Hence, the mass of the asteroid is equal to 8000 kg.

Question 4: A car of mass 1200 kg accelerates from 20 m/s to 40 m/s. Calculate the change in kinetic energy of the car.

Solution: Given

Mass, m = 1200 kg

Initial velocity, u = 20 m/s

final velocity, v = 40 m/s

\Delta \text{K.E.} = \frac{1}{2} m (v^2 - u^2)

\Delta \text{K.E.} = \frac{1}{2} \times 1200 \times (40^2 - 20^2)

\Delta \text{K.E.} = 600 \times (1600 - 400) = 600 \times 1200

\boxed {\Delta \text{K.E.} = 7.2 \times 10^5 \, \text{J}}

Question 5: A solid cylinder of mass 10 kg and radius 0.5 m rolls without slipping with a linear speed of 4 m/s. Find its total kinetic energy.

Solution: For rolling objects

Total K.E. = Translational K.E. + Rotational K.E.

Translational K.E.

\text{K.E.}_{\text{trans}} = \frac{1}{2} m v^2

\text{K.E.}_{\text{trans}} = \frac{1}{2} \times 10 \times 4^2 = 80 \, \text{J}

Rotational K.E. (solid cylinder, I = 1/2 mr² ):

\text{K.E.}_{\text{rot}} = \frac{1}{2} I \omega^2

\text{K.E.}_{\text{rot}} = \frac{1}{2} \times \frac{1}{2} m r^2 \times \left(\frac{v}{r}\right)^2

\text{K.E.}_{\text{rot}} = \frac{1}{4} m v^2

\text{K.E.}_{\text{rot}} = \frac{1}{4} \times 10 \times 16 = 40 \, \text{J}

Total K.E.

\text{K.E.}_{\text{total}} = 80 + 40 = 120 \, \text{J}

Unsolved problems

Question 1: A motorcycle of mass 200 kg is moving at a speed of 15 m/s. Calculate the kinetic energy of the motorcycle.

Question 2: A train of mass 5 × 10⁵ kg is moving at a speed of 90 km/h. Calculate its kinetic energy in joules.

Question 3: A solid sphere of mass 12 kg and radius 0.3 m rolls without slipping with a linear speed of 6 m/s.
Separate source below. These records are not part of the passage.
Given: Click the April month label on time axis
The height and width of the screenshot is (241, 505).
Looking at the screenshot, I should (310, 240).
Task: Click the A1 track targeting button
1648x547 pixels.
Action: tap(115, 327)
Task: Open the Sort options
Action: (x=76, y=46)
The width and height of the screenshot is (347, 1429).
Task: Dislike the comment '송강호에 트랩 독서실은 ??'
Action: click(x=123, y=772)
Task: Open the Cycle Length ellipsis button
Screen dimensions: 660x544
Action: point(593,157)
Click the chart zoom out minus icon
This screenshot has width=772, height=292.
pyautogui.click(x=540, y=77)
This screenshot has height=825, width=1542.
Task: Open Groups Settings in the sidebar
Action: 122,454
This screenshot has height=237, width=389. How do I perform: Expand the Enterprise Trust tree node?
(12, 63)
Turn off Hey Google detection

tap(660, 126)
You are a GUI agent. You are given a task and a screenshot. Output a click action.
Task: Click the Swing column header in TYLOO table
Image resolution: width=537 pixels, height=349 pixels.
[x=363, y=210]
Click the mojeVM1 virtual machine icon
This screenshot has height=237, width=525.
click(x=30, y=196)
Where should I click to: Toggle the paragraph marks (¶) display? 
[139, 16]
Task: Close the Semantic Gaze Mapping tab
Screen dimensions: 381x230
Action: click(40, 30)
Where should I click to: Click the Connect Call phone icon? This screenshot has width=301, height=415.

Find its total kinetic energy. (Use I = 2/5 mr² for a solid sphere.)

Question 4: A 1.5 × 10⁴ kg rocket is launched vertically with a speed of 250 m/s. Calculate its kinetic energy just after launch.

Question 5: A cyclist of mass 60 kg moves with a speed of 10 m/s. Calculate the kinetic energy of the cyclist.